**Task item**
Repeat the data that follows, keeping every character intact.

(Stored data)
BEGIN

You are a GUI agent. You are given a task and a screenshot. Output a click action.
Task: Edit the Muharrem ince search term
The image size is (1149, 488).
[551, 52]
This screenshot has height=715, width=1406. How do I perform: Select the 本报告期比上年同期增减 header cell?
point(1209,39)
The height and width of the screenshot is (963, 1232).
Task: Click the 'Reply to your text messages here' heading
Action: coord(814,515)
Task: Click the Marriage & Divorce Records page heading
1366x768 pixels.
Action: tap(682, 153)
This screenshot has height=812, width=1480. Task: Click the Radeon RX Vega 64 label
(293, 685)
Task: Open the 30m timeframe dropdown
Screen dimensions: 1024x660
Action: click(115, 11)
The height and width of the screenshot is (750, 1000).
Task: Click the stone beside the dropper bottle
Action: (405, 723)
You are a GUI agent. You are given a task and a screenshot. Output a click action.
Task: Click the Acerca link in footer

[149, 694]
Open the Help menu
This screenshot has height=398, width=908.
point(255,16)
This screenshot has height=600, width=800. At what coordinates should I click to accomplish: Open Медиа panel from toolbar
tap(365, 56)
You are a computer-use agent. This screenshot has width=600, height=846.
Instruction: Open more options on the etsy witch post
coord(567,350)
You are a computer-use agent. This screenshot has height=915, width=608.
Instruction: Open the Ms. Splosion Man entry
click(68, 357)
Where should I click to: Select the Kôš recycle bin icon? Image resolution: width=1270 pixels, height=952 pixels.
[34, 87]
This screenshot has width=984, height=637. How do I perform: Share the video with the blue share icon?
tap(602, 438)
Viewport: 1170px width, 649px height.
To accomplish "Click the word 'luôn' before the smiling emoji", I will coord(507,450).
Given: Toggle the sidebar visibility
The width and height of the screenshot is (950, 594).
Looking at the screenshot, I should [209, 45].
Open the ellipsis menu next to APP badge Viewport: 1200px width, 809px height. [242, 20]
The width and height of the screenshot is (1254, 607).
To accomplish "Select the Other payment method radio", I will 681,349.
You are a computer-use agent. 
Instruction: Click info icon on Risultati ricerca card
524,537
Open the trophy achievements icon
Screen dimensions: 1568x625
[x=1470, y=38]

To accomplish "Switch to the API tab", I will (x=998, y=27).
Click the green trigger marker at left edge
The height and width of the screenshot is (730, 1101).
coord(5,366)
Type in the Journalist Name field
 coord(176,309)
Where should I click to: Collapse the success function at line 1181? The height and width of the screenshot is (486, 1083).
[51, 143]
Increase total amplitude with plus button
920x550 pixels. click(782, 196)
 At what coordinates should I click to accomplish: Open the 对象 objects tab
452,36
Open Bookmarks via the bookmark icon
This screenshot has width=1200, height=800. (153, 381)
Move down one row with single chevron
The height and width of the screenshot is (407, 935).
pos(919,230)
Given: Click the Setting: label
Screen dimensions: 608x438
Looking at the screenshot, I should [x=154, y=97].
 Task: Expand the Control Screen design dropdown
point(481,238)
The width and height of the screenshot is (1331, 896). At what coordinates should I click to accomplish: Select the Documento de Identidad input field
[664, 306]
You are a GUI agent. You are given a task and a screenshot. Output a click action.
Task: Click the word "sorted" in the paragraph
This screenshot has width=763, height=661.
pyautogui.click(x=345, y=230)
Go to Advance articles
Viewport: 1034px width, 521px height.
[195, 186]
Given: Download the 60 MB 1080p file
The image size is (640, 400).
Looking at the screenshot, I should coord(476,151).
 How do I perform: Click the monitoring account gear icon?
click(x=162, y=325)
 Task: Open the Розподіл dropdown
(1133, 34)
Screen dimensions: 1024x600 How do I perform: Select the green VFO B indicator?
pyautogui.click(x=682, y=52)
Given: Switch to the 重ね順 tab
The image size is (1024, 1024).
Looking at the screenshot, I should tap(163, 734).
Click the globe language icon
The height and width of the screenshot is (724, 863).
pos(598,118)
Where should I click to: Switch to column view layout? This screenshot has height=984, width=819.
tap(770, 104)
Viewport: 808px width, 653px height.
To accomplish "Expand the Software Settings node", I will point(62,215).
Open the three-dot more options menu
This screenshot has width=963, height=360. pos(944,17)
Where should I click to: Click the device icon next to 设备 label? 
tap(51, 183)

END

**Answer to this problem**
You are a GUI agent. You are given a task and a screenshot. Output a click action.
Task: Edit the Muharrem ince search term
The image size is (1149, 488).
[551, 52]
This screenshot has height=715, width=1406. How do I perform: Select the 本报告期比上年同期增减 header cell?
point(1209,39)
The height and width of the screenshot is (963, 1232).
Task: Click the 'Reply to your text messages here' heading
Action: coord(814,515)
Task: Click the Marriage & Divorce Records page heading
1366x768 pixels.
Action: tap(682, 153)
This screenshot has height=812, width=1480. Task: Click the Radeon RX Vega 64 label
(293, 685)
Task: Open the 30m timeframe dropdown
Screen dimensions: 1024x660
Action: click(115, 11)
The height and width of the screenshot is (750, 1000).
Task: Click the stone beside the dropper bottle
Action: (405, 723)
You are a GUI agent. You are given a task and a screenshot. Output a click action.
Task: Click the Acerca link in footer

[149, 694]
Open the Help menu
This screenshot has height=398, width=908.
point(255,16)
This screenshot has height=600, width=800. At what coordinates should I click to accomplish: Open Медиа panel from toolbar
tap(365, 56)
You are a computer-use agent. This screenshot has width=600, height=846.
Instruction: Open more options on the etsy witch post
coord(567,350)
You are a computer-use agent. This screenshot has height=915, width=608.
Instruction: Open the Ms. Splosion Man entry
click(68, 357)
Where should I click to: Select the Kôš recycle bin icon? Image resolution: width=1270 pixels, height=952 pixels.
[34, 87]
This screenshot has width=984, height=637. How do I perform: Share the video with the blue share icon?
tap(602, 438)
Viewport: 1170px width, 649px height.
To accomplish "Click the word 'luôn' before the smiling emoji", I will coord(507,450).
Given: Toggle the sidebar visibility
The width and height of the screenshot is (950, 594).
Looking at the screenshot, I should [209, 45].
Open the ellipsis menu next to APP badge Viewport: 1200px width, 809px height. [242, 20]
The width and height of the screenshot is (1254, 607).
To accomplish "Select the Other payment method radio", I will 681,349.
You are a computer-use agent. 
Instruction: Click info icon on Risultati ricerca card
524,537
Open the trophy achievements icon
Screen dimensions: 1568x625
[x=1470, y=38]

To accomplish "Switch to the API tab", I will (x=998, y=27).
Click the green trigger marker at left edge
The height and width of the screenshot is (730, 1101).
coord(5,366)
Type in the Journalist Name field
 coord(176,309)
Where should I click to: Collapse the success function at line 1181? The height and width of the screenshot is (486, 1083).
[51, 143]
Increase total amplitude with plus button
920x550 pixels. click(782, 196)
 At what coordinates should I click to accomplish: Open the 对象 objects tab
452,36
Open Bookmarks via the bookmark icon
This screenshot has width=1200, height=800. (153, 381)
Move down one row with single chevron
The height and width of the screenshot is (407, 935).
pos(919,230)
Given: Click the Setting: label
Screen dimensions: 608x438
Looking at the screenshot, I should [x=154, y=97].
 Task: Expand the Control Screen design dropdown
point(481,238)
The width and height of the screenshot is (1331, 896). At what coordinates should I click to accomplish: Select the Documento de Identidad input field
[664, 306]
You are a GUI agent. You are given a task and a screenshot. Output a click action.
Task: Click the word "sorted" in the paragraph
This screenshot has width=763, height=661.
pyautogui.click(x=345, y=230)
Go to Advance articles
Viewport: 1034px width, 521px height.
[195, 186]
Given: Download the 60 MB 1080p file
The image size is (640, 400).
Looking at the screenshot, I should coord(476,151).
 How do I perform: Click the monitoring account gear icon?
click(x=162, y=325)
 Task: Open the Розподіл dropdown
(1133, 34)
Screen dimensions: 1024x600 How do I perform: Select the green VFO B indicator?
pyautogui.click(x=682, y=52)
Given: Switch to the 重ね順 tab
The image size is (1024, 1024).
Looking at the screenshot, I should tap(163, 734).
Click the globe language icon
The height and width of the screenshot is (724, 863).
pos(598,118)
Where should I click to: Switch to column view layout? This screenshot has height=984, width=819.
tap(770, 104)
Viewport: 808px width, 653px height.
To accomplish "Expand the Software Settings node", I will point(62,215).
Open the three-dot more options menu
This screenshot has width=963, height=360. pos(944,17)
Where should I click to: Click the device icon next to 设备 label? 
tap(51, 183)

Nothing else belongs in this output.